Keuntungannya bukan hanya sekedar sistem untuk meningkatkan penjualan, melainkan membuat operasional bisnis yang lebih efisien, untuk memaksimalkan keuntungan dan mengurangi biaya. Sistem CRM memfasilitasi perusahaan dengan memberikan kemudahan komunikasi, data yang terorganisir, serta pelayanan yang lebih baik. Seluruh hal tersebut dapat membantu bisnis barbershop memastikan sistem memenuhi seluruh kebutuhan pelanggan dan menangani keluhannya dengan tepat.

Baca Juga: Kunci Sukses Memulai Bisnis F&B dengan Software POS

barbershop

Keuntungan Membuka Bisnis Barbershop

Keuntungan dalam bisnis barbershop tidak bisa dianggap sebelah mata, salah satu keuntunganya adalah lebih merakyat sehingga selalu ramai. Usaha jasa ini selalu banyak orang berkunjung, mulai dari bayi hingga orang tua. Tempat usaha potong rambut juga tidak tergantung pada lokasi, dan trend atau musim tidak mempengaruhi bisnis barbershop.

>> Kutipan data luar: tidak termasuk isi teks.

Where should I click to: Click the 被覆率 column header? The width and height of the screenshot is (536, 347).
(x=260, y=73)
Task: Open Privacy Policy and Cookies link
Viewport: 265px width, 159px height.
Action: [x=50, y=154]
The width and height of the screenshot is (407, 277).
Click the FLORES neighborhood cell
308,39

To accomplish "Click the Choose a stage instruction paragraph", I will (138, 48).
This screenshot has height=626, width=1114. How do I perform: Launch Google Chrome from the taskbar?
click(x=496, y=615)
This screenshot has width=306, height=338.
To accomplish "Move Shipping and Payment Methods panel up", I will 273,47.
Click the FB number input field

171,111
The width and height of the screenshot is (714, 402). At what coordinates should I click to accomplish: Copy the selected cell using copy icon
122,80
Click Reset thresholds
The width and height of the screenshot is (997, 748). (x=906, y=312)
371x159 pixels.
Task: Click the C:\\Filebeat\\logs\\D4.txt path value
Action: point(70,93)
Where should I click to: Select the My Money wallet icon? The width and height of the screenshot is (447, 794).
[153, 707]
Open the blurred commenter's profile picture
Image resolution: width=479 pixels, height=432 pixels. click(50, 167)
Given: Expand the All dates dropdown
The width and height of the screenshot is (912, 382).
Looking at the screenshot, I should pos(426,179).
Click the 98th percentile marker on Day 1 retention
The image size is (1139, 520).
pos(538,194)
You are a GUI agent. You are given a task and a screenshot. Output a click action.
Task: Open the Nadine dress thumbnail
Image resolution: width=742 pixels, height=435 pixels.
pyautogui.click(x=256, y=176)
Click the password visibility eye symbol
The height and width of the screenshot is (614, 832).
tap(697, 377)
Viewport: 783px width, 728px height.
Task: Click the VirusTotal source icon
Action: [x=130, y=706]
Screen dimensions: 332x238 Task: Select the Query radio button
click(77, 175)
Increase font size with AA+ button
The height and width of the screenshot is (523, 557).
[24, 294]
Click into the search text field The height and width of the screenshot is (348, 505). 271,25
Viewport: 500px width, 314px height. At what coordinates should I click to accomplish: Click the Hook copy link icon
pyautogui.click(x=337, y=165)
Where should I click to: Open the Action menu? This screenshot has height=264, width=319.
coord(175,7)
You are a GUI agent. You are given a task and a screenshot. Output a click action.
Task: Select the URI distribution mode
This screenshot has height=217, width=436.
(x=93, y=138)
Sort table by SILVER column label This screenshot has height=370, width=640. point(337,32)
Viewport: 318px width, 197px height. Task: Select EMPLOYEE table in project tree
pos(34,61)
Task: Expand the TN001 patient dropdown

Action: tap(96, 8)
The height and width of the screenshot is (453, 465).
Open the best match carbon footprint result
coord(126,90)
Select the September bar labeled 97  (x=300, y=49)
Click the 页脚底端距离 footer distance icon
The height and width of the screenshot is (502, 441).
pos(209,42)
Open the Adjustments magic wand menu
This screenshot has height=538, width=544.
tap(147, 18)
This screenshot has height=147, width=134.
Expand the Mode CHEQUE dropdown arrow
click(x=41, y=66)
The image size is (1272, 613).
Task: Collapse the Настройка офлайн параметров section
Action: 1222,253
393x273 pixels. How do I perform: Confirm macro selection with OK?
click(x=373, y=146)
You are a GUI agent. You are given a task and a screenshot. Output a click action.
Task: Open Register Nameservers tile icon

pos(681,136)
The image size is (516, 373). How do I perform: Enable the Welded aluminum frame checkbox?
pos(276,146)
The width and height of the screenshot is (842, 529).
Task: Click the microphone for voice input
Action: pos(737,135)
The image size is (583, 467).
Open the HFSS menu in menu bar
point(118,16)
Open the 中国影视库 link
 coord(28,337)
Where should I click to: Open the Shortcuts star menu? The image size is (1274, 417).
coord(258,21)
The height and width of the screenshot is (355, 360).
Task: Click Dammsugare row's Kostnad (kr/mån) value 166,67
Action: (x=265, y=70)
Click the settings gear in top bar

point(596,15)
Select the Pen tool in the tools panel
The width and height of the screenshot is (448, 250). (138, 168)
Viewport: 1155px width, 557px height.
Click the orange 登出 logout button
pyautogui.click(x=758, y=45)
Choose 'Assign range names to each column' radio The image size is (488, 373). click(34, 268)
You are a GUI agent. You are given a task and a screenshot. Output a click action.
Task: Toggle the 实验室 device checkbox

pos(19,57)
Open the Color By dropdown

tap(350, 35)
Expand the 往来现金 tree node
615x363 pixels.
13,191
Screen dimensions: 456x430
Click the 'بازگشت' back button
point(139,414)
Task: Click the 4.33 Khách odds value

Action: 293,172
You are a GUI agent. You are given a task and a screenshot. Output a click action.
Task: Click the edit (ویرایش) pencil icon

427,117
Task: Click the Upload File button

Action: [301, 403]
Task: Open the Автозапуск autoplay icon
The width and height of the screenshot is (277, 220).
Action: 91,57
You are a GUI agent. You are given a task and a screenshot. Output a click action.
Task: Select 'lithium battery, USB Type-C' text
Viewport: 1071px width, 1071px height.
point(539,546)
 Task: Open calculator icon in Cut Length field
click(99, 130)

Meskipun hanya usaha potong rambut, namun keuntungan dari barbershop ini ternyata cukup menjanjikan. Apalagi jika mengikuti  tren yang ada, maka bisnis ini akan menjadi bisnis yang berkembang. Untuk Anda yang tertarik dengan bisnis barbershop, berikut ada lima tips yang bisa Anda terapkan untuk memulai bisnis dan meraup keuntungan.

Salah satu contoh barbershop terkenal di Indonesia adalah captain barbershop. Captain barbershop merupakan tempat potong rambut terkenal di Indonesia khususnya di kalangan anak muda. Captain barbershop menghasilkan gaya potong rambut yang keren dan banyak kalangan muda sukai. Tak heran, jika tempat potong rambut ini menjadi primadona pada kalangan muda di Indonesia.

Baca Juga: Usaha Sampingan: Simak Pengertian dan Ide Menariknya!

Tips Memulai Bisnis Barbershop

Memiliki konsep yang menarik

Dalam menjalankan bisnis barbershop, penting bagi Anda untuk memiliki konsep yang menarik. Dengan memiliki konsep menarik, maka Anda bisa terus bersaing melawan kompetitor lain. Konsep menarik memiliki nilai tambah, agar pelanggan merasa puas memakai jasa Anda.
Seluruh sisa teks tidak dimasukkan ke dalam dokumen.